▸ **WRITTEN INSTRUCTION A**
In the debugging stories, which part of Mask R-CNN had to include SyncBN for the suboptimal results to appear?
▸ **WRITTEN INSTRUCTION B**
From the debugging stories, extract the passage starting with "NCCL is widely" and going on through "not happened before.", word for word.

Two Debugging Stories

I'll share stories of two more silent bugs that I found. They led to wrong gradients in TensorFlow and PyTorch, respectively. And both bugs stayed in the codebase for a year, presumably because users can hardly blame bad training on wrong gradients, rather than their own models.

Wrong gradients in PyTorch's nn.SyncBatchNorm

  1. Notice the bug

    I started to try out PyTorch's nn.SyncBatchNorm in the summer of 2019 due to the need of this layer in the MoCo project. To gain some trust in this layer, the first thing I do is to try it on some baselines I'm familiar with: a Mask R-CNN in detectron2.

    Luckily, this was before TensorFlow introduced the next bug I would find later. So when I compared it with my TensorFlow implementation of Mask R-CNN that also supports SyncBatchNorm, I can see that most results in detectron2 were a few AP worse.

    I know every detail of the two implementations, and their gap is very small when not using SyncBatchNorm. So I'm relatively confident that such a large gap is a library bug in PyTorch.

  2. Confirm the bug

    Next, we decided to just reimplement a correct SyncBatchNorm. It turned out to be quite easy, and this was later released in detectron2. Comparing the results of the two implementations further confirmed the bug is in nn.SyncBatchNorm.

  3. Narrow down the bug

    From the experiments in various models, I noticed that suboptimal results only appear if SyncBN is added in Mask R-CNN's mask head. Adding it to all other components is OK. Therefore I hypothesized that there are wrong computation results when batch size is different across workers, since that's where mask head is different from others. After sharing our findings with the code owner, the root cause in gradient computation was fixed.

Wrong results in TensorFlow's nccl_ops.all_sum

NCCL is widely used to reduce gradients among GPUs. However, it turns out that TensorFlow can do it wrong sometimes. This bug may affect all NCCL-based multi-GPU data-parallel training. Interestingly, it also affects SyncBatchNorm in TensorFlow if using NCCL.

  1. Notice the bug

    In the summer of 2020 I started to use TF v1.15 - a little late to it since it's full of TF1 deprecation messages that I don't like. I planned to just do some basic benchmarks of my code, but a few Mask R-CNN training blowed up with NaNs after 10~20 minutes of training. This has not happened before.

  2. Confirm the bug

    My first thought was that I broke my Mask R-CNN implementation at some commit. But after trying a few combinations of code versions, it became clear that TensorFlow was to blame, because the same code can train in TF v1.14, even if I make sure they use identical version of CUDA/CuDNN.

  3. Narrow down the bug

    I know that no one in TF team would use my complicated training code to debug, so I have to narrow it down. But such thing was never easy, because wrong results in any step in the whole training system can lead to NaNs, and there is nowhere to start looking. Moreover, the bug does not happen deterministically, and when I tried to simplify my code, it started to happen less frequently.

    Luckily, there is still a painful but practical way to go: bisection. So I:

    1. Made up a criteria that a "good" TF version must successfully survive 30 minutes of training for 3 times.
    2. Figured out where to download historical nightly TF releases, because compiling TF is slow. They are stored in public GCS buckets like
      gs://tensorflow-nightly/prod/tensorflow/release/ubuntu_16/gpu_py37_full/nightly_release/
    3. Performed a bisection between TF v1.14 and v1.15, first with the nightlies, then with my own builds, until I found the offending commit.

▸ **SUPPLIED MATERIAL**
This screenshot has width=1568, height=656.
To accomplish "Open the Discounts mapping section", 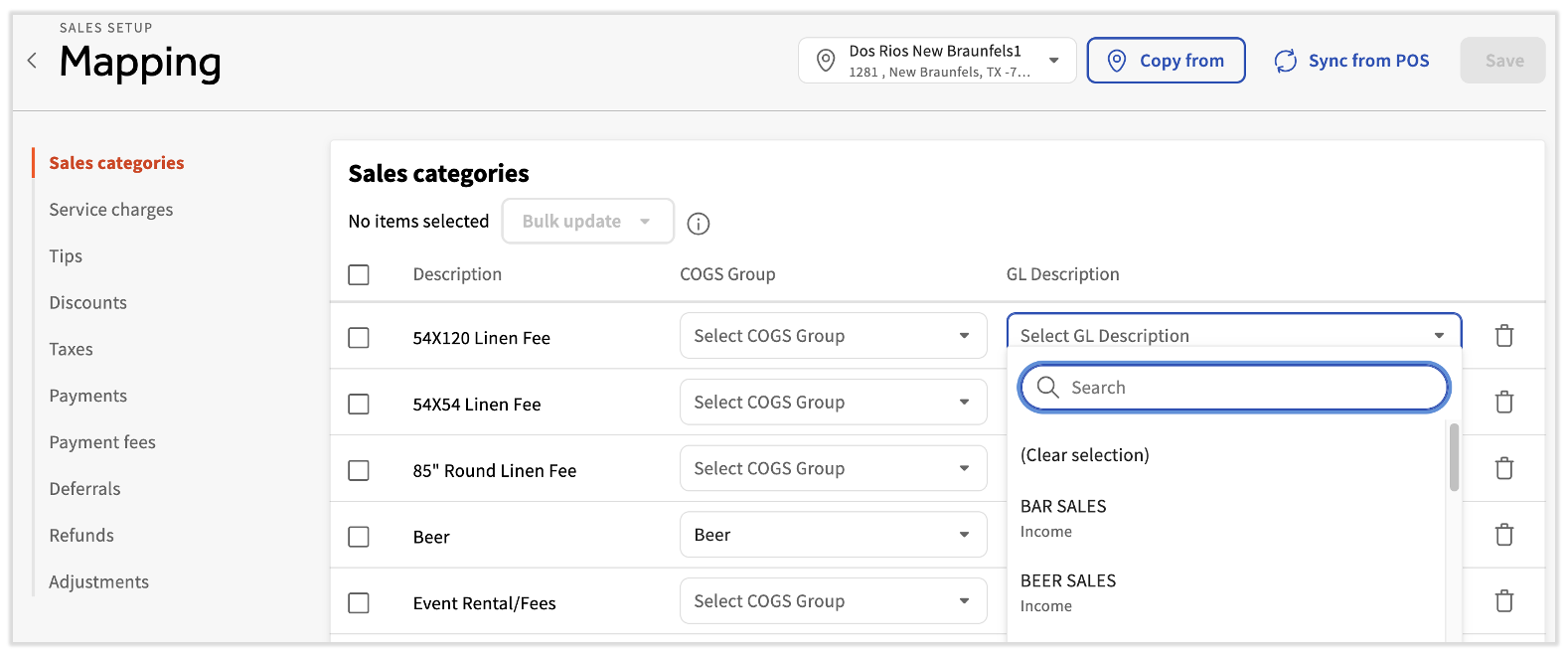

▸ **CORRECT RESPONSE A**
The mask head.

▸ **CORRECT RESPONSE B**
NCCL is widely used to reduce gradients among GPUs. However, it turns out that TensorFlow can do it wrong sometimes. This bug may affect all NCCL-based multi-GPU data-parallel training. Interestingly, it also affects SyncBatchNorm in TensorFlow if using NCCL.

  1. Notice the bug

    In the summer of 2020 I started to use TF v1.15 - a little late to it since it's full of TF1 deprecation messages that I don't like. I planned to just do some basic benchmarks of my code, but a few Mask R-CNN training blowed up with NaNs after 10~20 minutes of training. This has not happened before.